The WSU West center, at 5627 S. 3500 West in Roy, is one of the school’s four satellite locations. Students can also attend Weber State University classes in Kaysville, Morgan and Salt Lake City.

“We’re just trying to make it more convenient for the student,” said Mook, adding that the time and cost of driving to the school’s Ogden and Layton campuses can really add up.

Saving time and money is important to just about everyone, but it may be more so for WSU’s many non-traditional students who are trying to juggle school with work and family life.

“It takes five minutes to get there,” said Beth Sanderson of Roy, who is taking an English class at WSU West. “I basically go to school on Saturday morning, come home and have lunch, then go to work. It’s nice not to have a longer commute.”

Enrollment requirements, and tuition, for off-campus university classes is the same as for on-campus courses. In addition to classes, the satellite sites offer services ranging from help with enrollment to testing centers, tutoring, computer labs and study space. There are also free community workshops offered on a regular basis at the Roy site.

WSU West is the only satellite site in a strip mall. Classes in Kaysville and Morgan are offered in Davis High School and Morgan High School, in the evenings. 

“We do have a center at Salt Lake Community College, that takes two of their programs from two-year to four-year programs,” said Brian Stecklein, WSU’s associate dean for continuing education, noting that the classes at SLCC are for computer science and criminal justice degrees.
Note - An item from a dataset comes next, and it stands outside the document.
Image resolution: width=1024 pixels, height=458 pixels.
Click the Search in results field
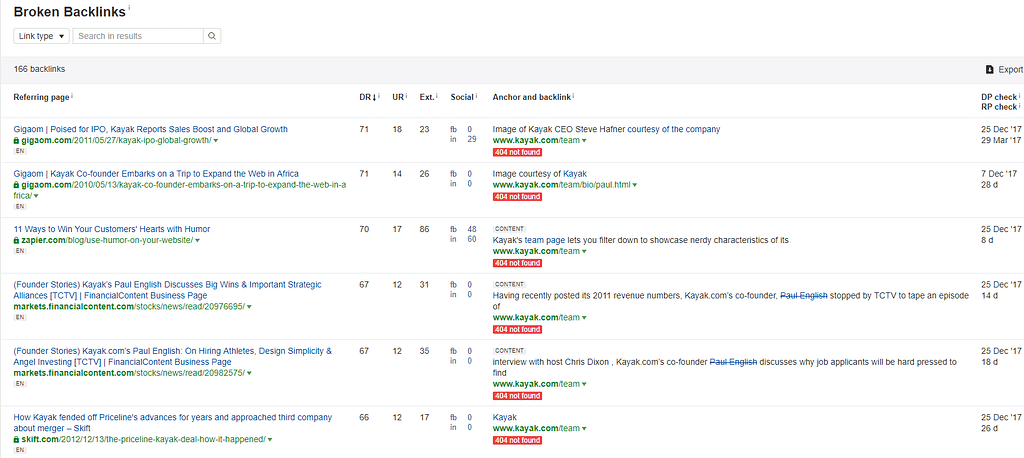coord(138,36)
In total, 67 courses are offered at the four satellite centers — 12 at Kaysville, eight at Morgan, 18 at SLCC, and 29 at WSU West. Most of the classes are general education requirements. The number of students taking advantage of the offerings is 815 — 194 in Kaysville, 13 in Morgan, 172 in Salt Lake City, and 436 in Roy.

The majority of the classes are taught on site by instructors, but some are offered through interactive video conferencing. 
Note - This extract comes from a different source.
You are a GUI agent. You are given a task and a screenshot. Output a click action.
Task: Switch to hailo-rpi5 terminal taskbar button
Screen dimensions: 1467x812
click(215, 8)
“We can take a class at the Ogden Campus, the West Center or Davis Campus, and broadcast it up to Morgan,” said Mook. “That helps us reach those people who are at a distance, and also helps when we have smaller classes … we could have three classes running with the same instructor.”

The total cost for the off-campus centers is $1,091,115 per year, according to Stecklein.
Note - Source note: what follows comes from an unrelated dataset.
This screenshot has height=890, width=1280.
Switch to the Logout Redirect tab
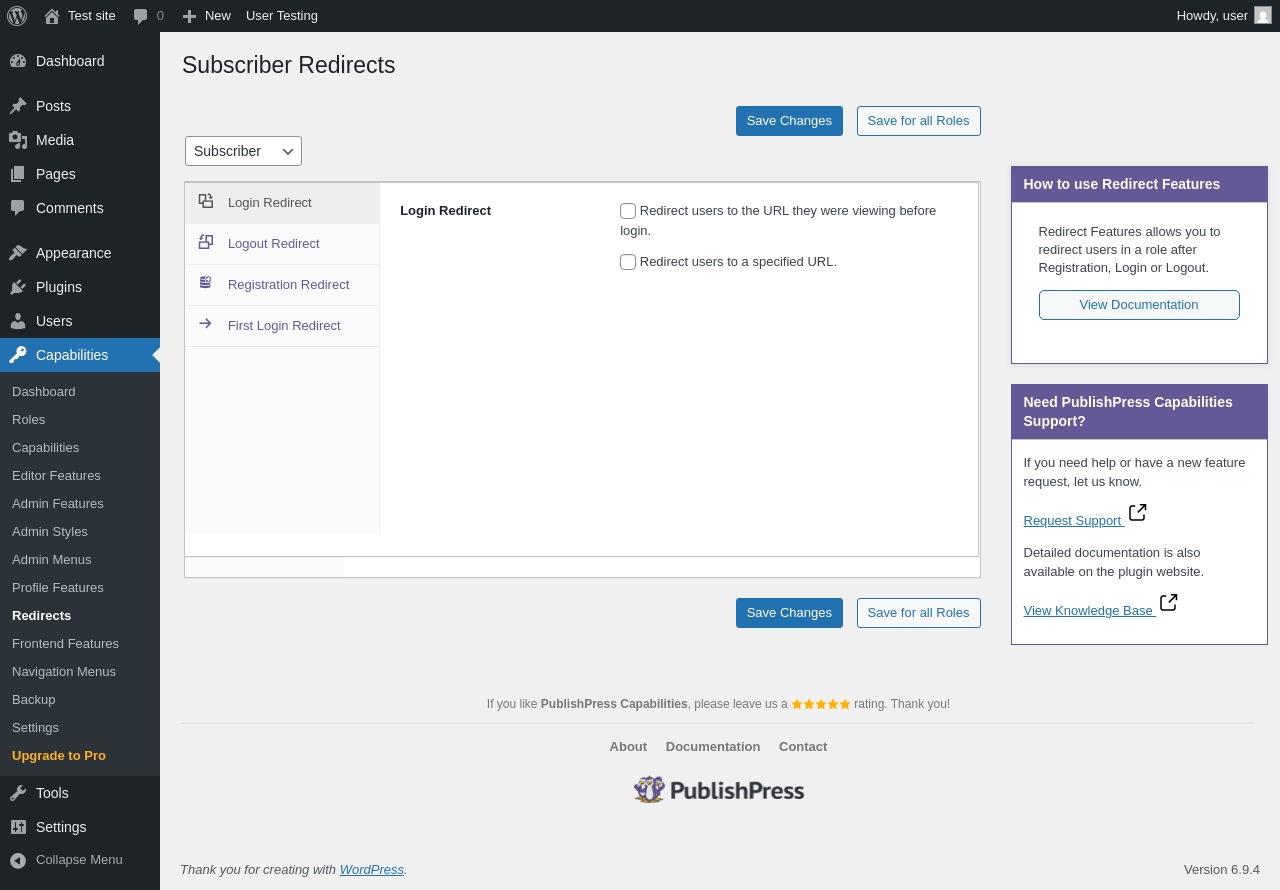tap(273, 244)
“That includes instruction, utilities, lease amounts, and it includes staff costs — everything needed to run programs there,” he said.

The cost is worth it, he said, to help students achieve their dreams.

“We’re committed to those students that can’t come to campus, whether they have work commitments, family commitments or other types of commitments in their lives that don’t allow them to be on campus between the 7 a.m. and 1 p.m. time frame,” Stecklein said. “For us, it’s a commitment to their education.”

WSU’s arm in Layton started with a strip mall location, before moving to a bigger building and finally attaining campus status. WSU West started in Roy High School, but soon outgrew the space available and leased the strip mall site. The university has purchased 10 acres of land west of the current Roy location, to build a bigger facility to accommodate planned growth — but Mook says WSU West will remain a satellite center rather than becoming a campus.

Don Carper, an adjunct professor of English, says he likes the strip mall location in Roy.

“The pros are that parking is very nice — and parking is free,” he said, adding that he thinks the staff is great. “The secretaries here take really good care of me. I’ve been here 10 years now, so it’s like home to me.”

The downside is that there’s less involvement with campus life.

“We’re not going to have plays and things, so you’re not quite as excited to be part of it — they still tell us what’s going on, but I think you feel a little disconnected that way,” Carper said. 

The lack of student life isn’t a big deal to most off-campus students, because so many are non-traditional students.

“The fact is that I’m older, and have kids and family and another job,” said Sanderson. “I’m mostly going to Weber for education purposes, not necessarily any extracurricular activities — I don’t really have time for a lot of other stuff.”

Some students actually prefer the quiet of an off-campus center.

“On the other campus, there are so many kids, so many other students, it makes it really hard sometimes to focus with everybody walking by,” said Clint Ferguson, of Roy. “It’s a bit more secluded here. I feel like it’s a little easier to stay focused without the outside distractions.”

Ferguson takes most of his classes at the main WSU campus, but likes to use the study room at WSU West.

“I think the smaller setting fits really well for me, because there are not as many people,” he said. “It’s better than home, definitely, because at home I can’t study with kids and family.”

Stecklein is glad students have off-campus options.

“My whole career has always been dedicated to helping students who don’t have the opportunity to get an education in traditional ways. I know how valuable education can be throughout your life,” he said. “I’m a first generation college student, and know how it changed my own life.”